Here we first iterate over itemscope elements, and for each one, we look for all itemprops elements and exclude those that are themselves inside another itemscope.

Built-in Selectors reference

class scrapy.selector.Selector(response=None, text=None, type=None)

An instance of Selector is a wrapper over response to select certain parts of its content.

response is a HtmlResponse or XmlResponse object that will be used for selecting and extracting data.

text is a unicode string or utf-8 encoded text for cases when a response isn’t available. Using text and response together is undefined behavior.

type defines the selector type, it can be "html", "xml" or None (default).

If type is None, the selector automatically chooses the best type based on response type (see below), or defaults to "html" in case it is used together with text.

If type is None and a response is passed, the selector type is inferred from the response type as follow:

Otherwise, if type is set, the selector type will be forced and no detection will occur.

xpath(query)

Find nodes matching the xpath query and return the result as a SelectorList instance with all elements flattened. List elements implement Selector interface too.

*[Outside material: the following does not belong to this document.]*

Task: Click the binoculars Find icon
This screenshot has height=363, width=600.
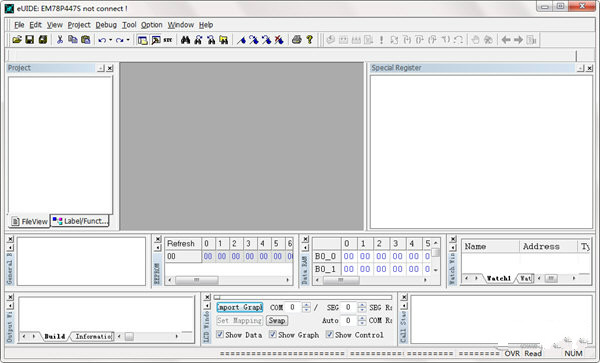Action: pos(186,40)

query is a string containing the XPATH query to apply.

css(query)

Apply the given CSS selector and return a SelectorList instance.

query is a string containing the CSS selector to apply.

In the background, CSS queries are translated into XPath queries using cssselect library and run .xpath() method.

extract()

Serialize and return the matched nodes as a list of unicode strings. Percent encoded content is unquoted.

re(regex)

Apply the given regex and return a list of unicode strings with the matches.

regex can be either a compiled regular expression or a string which will be compiled to a regular expression using re.compile(regex)

register_namespace(prefix, uri)

Register the given namespace to be used in this Selector. Without registering namespaces you can’t select or extract data from non-standard namespaces. See examples below.

remove_namespaces()

Remove all namespaces, allowing to traverse the document using namespace-less xpaths. See example below.

__nonzero__()

Returns True if there is any real content selected or False otherwise. In other words, the boolean value of a Selector is given by the contents it selects.

SelectorList objects

class scrapy.selector.SelectorList

The SelectorList class is subclass of the builtin list class, which provides a few additional methods.

xpath(query)

Call the .xpath() method for each element in this list and return their results flattened as another SelectorList.

query is the same argument as the one in Selector.xpath()

css(query)

Call the .css() method for each element in this list and return their results flattened as another SelectorList.

query is the same argument as the one in Selector.css()

extract()

Call the .extract() method for each element is this list and return their results flattened, as a list of unicode strings.

re()

Call the .re() method for each element is this list and return their results flattened, as a list of unicode strings.

__nonzero__()

returns True if the list is not empty, False otherwise.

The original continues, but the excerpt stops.